私の役割は、来たる100周年に向けて企業としての責任を自覚しながら、次の世代へ良い形でバトンを渡す準備をすることです。その中で、弊社のビジョンや活動に共感し、ともに未来を創る仲間が一人でも多く加わってくれることを願っています。
編集後記
小沼社長が先導する、現場の声に根ざした開発力と、挑戦を後押しする文化。この2つを兼ね備える同社は、社会の裏方を支える存在でありながら、社会構造の変化を先導する存在に映った。グローバル展開や新領域への挑戦を経て、今後は社会にとって不可欠な存在として多くの人から認知される存在になるだろう。その成長は確実に社会を変えていくはずだ。

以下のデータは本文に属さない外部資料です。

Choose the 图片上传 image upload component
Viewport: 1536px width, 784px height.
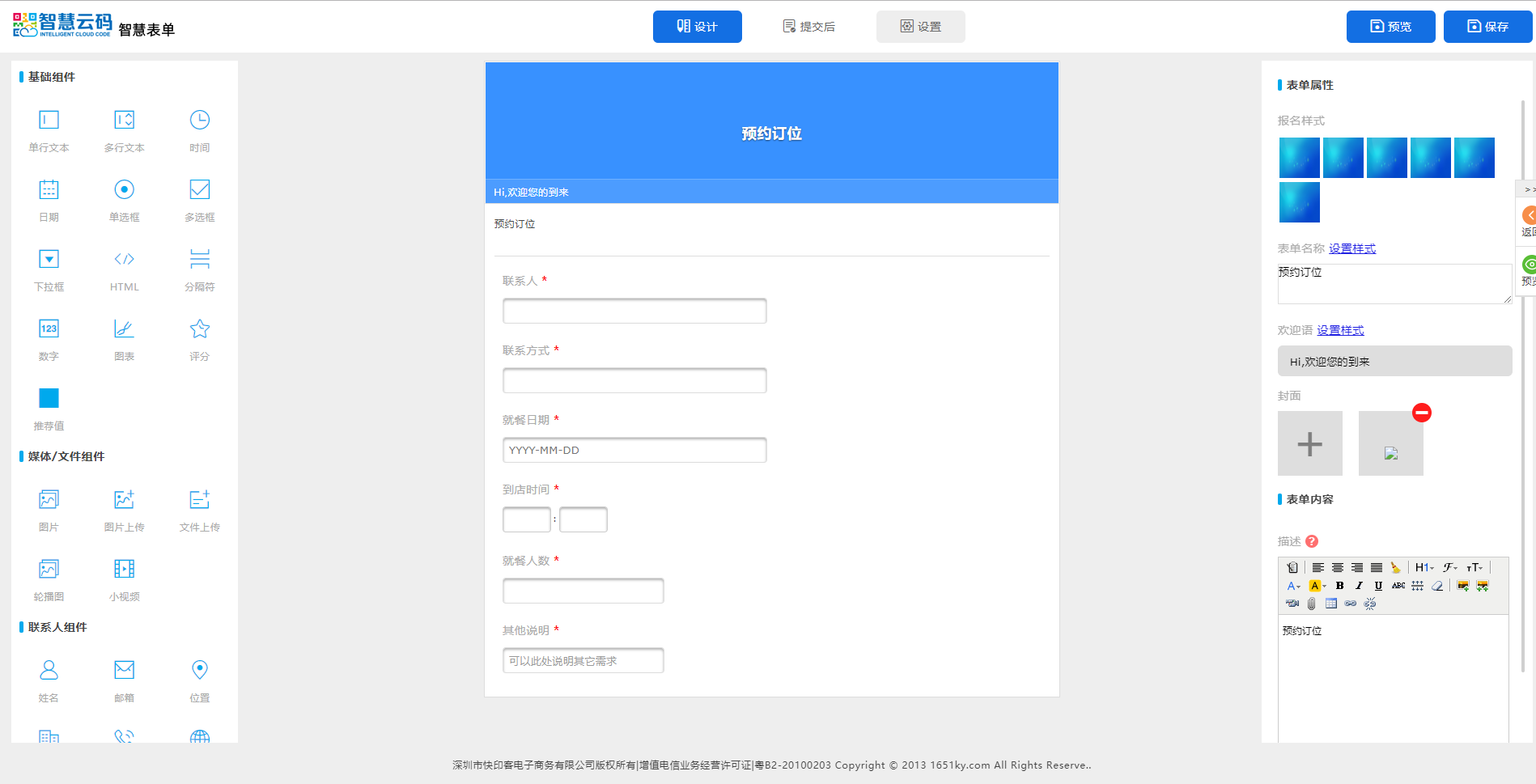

小沼宏行/1973年、東京都出身。2000年、株式会社サトーに入社。営業時代に医療従事者の現場の声と社会問題に着目して、母親と新生児のリストバンドをプリンターで同時発行する「koDakara」を企画開発(のちに特許取得)。医療業界のリストバンド普及に尽力・拡販した実績を持つ。2014年にサトーヘルスケア社長に就任、2015年からサトーHD執行役員などを経て、2023年より現職。